For a lot of other people I think the shared profile is the big noise as well. If you verify yourself to Disqus (it takes like 1 minute, just click the “verify” checkbox when you post) you then get a profile on their site and that gets updated whenever you post to another Disqus enabled site. So it’s a central repository for all your commenting. Personally, that’s a nice feature, but wasn’t a maker or breaker for me - although it’s interesting to see people comments flowing into FriendFeed as a result of that.

If you’ll recall I experimented some time ago with CoComment which offered a similar feature. It had the nice effect of duplicating the content so that all posts stayed in the wordpress system as well as showing up on your CoComment profile which was very nice. But, as a feature, I just didn’t care enough about that and it slowed down and complexified the reply box so I removed it.

One big thing I’m not sure about is the loss of comment text to Google that this creates. Since it’s a javascript google won’t index any of the discussion taking place on the site. That’s kind of sad and time will tell on how big an issue this is. Some other questions I have are how I can get comment numbers into the comments link under each post so folks know if there’s some discussion happening (also in my RSS feeds). Lastly would be how it updates the “recent comments” blurb in my right nav. Once, I actually have some comments, I’ll start investigating this, but in the meantime, I’m pretty psyched to have this in place.

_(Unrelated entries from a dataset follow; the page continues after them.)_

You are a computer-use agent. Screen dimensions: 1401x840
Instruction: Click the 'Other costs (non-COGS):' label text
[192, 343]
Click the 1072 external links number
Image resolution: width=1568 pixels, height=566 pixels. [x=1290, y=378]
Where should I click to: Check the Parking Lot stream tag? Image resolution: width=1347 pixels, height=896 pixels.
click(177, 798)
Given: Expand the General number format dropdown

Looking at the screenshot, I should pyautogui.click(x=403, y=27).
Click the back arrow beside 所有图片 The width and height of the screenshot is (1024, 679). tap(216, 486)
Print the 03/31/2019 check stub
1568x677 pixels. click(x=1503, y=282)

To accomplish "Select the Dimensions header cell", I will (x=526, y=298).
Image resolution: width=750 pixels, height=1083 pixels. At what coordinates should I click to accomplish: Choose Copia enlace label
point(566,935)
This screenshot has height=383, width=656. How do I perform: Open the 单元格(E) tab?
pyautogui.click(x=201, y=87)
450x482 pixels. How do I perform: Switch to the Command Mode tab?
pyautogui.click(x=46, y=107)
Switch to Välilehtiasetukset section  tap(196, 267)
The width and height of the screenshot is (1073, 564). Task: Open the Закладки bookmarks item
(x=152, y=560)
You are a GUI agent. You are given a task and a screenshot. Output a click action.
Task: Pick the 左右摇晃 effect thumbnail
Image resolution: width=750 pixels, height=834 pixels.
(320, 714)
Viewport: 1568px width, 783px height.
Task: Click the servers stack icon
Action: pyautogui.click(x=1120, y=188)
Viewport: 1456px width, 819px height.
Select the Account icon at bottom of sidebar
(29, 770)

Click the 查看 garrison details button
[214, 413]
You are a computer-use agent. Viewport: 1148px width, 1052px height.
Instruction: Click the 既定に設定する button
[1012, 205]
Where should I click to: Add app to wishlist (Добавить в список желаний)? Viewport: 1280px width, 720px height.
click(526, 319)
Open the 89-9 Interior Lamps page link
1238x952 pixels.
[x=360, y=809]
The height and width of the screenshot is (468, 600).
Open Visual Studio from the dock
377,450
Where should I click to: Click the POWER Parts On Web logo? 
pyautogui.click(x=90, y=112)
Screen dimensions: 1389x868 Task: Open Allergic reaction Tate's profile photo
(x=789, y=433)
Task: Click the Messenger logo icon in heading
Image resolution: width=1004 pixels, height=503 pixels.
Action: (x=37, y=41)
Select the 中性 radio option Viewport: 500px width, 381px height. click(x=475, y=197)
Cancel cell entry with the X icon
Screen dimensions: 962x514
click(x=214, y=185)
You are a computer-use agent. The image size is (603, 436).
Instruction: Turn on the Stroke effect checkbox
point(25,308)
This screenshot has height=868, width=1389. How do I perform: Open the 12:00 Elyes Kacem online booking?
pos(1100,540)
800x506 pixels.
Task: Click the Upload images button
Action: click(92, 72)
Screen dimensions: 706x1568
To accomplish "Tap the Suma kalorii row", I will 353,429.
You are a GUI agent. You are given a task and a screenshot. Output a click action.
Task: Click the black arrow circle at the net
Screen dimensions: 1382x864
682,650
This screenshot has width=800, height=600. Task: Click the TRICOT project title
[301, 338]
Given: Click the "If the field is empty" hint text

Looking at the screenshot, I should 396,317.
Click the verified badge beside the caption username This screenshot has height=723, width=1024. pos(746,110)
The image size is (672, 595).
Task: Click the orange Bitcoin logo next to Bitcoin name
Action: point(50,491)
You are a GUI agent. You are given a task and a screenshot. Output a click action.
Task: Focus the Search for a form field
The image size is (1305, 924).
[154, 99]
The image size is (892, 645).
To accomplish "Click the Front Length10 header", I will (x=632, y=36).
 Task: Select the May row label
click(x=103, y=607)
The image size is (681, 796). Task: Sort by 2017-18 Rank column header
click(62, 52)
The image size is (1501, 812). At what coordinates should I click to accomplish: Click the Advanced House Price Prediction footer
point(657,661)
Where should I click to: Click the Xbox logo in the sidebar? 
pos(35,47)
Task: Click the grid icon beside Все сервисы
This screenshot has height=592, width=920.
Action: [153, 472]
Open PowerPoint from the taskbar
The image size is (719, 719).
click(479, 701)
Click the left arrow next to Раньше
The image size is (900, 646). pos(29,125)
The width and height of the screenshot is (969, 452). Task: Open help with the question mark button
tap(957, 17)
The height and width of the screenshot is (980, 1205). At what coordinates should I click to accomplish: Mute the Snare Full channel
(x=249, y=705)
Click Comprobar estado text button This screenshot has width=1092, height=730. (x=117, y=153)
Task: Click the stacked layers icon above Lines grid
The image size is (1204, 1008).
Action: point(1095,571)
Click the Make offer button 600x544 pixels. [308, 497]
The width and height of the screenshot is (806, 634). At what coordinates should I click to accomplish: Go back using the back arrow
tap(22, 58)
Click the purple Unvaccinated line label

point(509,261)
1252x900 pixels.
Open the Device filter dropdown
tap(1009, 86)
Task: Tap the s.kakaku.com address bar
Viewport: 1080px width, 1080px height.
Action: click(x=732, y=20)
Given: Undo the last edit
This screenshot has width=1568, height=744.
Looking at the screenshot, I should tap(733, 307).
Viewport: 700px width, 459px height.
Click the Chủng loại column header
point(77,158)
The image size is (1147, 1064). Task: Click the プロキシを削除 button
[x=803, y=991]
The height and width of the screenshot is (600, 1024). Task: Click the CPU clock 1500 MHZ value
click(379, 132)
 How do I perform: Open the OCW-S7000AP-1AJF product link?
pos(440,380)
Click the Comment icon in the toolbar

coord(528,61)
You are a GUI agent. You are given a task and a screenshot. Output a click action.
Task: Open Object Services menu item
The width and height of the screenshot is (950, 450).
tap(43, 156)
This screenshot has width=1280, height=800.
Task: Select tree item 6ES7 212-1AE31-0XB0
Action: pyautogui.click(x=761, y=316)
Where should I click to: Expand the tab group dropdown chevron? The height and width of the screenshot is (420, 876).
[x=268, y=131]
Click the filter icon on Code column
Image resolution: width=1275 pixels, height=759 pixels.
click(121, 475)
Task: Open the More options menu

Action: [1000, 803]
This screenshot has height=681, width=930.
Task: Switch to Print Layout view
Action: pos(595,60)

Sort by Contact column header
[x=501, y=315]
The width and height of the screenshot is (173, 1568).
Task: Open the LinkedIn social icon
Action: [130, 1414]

UPDATE: Hm… looks like the javascript sets the (x comments) link under each post on the homepage. Wonder if it also works on the RSS feed. That’d be pretty sweet.

UPDATE 2: Oh, as Mathew Ingram mentions another area that I’m bummed about is the loss of Trackbacks. While, it was a major spam vector, it was also an interesting and useful way to help aggregate discussion. Hopefully Disqus works that out soon.